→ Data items
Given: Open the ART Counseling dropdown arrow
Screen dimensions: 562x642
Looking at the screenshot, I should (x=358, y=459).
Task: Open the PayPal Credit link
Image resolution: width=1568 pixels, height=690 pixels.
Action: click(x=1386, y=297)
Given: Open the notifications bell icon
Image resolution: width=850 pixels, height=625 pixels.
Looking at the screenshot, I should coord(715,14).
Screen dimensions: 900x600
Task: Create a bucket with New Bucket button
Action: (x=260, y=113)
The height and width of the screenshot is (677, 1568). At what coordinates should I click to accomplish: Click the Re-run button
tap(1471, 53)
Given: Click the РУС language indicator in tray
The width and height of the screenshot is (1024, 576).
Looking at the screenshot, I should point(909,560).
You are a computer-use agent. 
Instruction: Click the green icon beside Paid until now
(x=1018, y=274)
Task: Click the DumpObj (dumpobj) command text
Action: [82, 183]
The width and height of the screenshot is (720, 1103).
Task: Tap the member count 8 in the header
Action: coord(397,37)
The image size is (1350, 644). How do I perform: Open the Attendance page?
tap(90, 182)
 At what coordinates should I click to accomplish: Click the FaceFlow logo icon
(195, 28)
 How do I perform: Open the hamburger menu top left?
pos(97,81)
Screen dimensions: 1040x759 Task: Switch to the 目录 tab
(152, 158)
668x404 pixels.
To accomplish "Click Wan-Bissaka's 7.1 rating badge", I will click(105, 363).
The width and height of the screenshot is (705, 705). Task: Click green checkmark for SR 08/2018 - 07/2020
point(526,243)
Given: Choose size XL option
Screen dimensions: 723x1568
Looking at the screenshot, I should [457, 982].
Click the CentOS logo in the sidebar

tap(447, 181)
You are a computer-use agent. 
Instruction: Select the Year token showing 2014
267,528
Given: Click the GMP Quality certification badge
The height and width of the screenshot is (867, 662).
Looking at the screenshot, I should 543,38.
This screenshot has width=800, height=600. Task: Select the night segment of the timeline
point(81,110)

→ WHAT YOU HAVE TO DO
What is needed is an exact retyping of every line from the one containing "The width and height of the screenshot is (1024, 576)." through the final line of the entries, and only those lines.

→ EXPECTED ANSWER
The width and height of the screenshot is (1024, 576).
Looking at the screenshot, I should point(909,560).
You are a computer-use agent. 
Instruction: Click the green icon beside Paid until now
(x=1018, y=274)
Task: Click the DumpObj (dumpobj) command text
Action: [82, 183]
The width and height of the screenshot is (720, 1103).
Task: Tap the member count 8 in the header
Action: coord(397,37)
The image size is (1350, 644). How do I perform: Open the Attendance page?
tap(90, 182)
 At what coordinates should I click to accomplish: Click the FaceFlow logo icon
(195, 28)
 How do I perform: Open the hamburger menu top left?
pos(97,81)
Screen dimensions: 1040x759 Task: Switch to the 目录 tab
(152, 158)
668x404 pixels.
To accomplish "Click Wan-Bissaka's 7.1 rating badge", I will click(105, 363).
The width and height of the screenshot is (705, 705). Task: Click green checkmark for SR 08/2018 - 07/2020
point(526,243)
Given: Choose size XL option
Screen dimensions: 723x1568
Looking at the screenshot, I should [457, 982].
Click the CentOS logo in the sidebar

tap(447, 181)
You are a computer-use agent. 
Instruction: Select the Year token showing 2014
267,528
Given: Click the GMP Quality certification badge
The height and width of the screenshot is (867, 662).
Looking at the screenshot, I should 543,38.
This screenshot has width=800, height=600. Task: Select the night segment of the timeline
point(81,110)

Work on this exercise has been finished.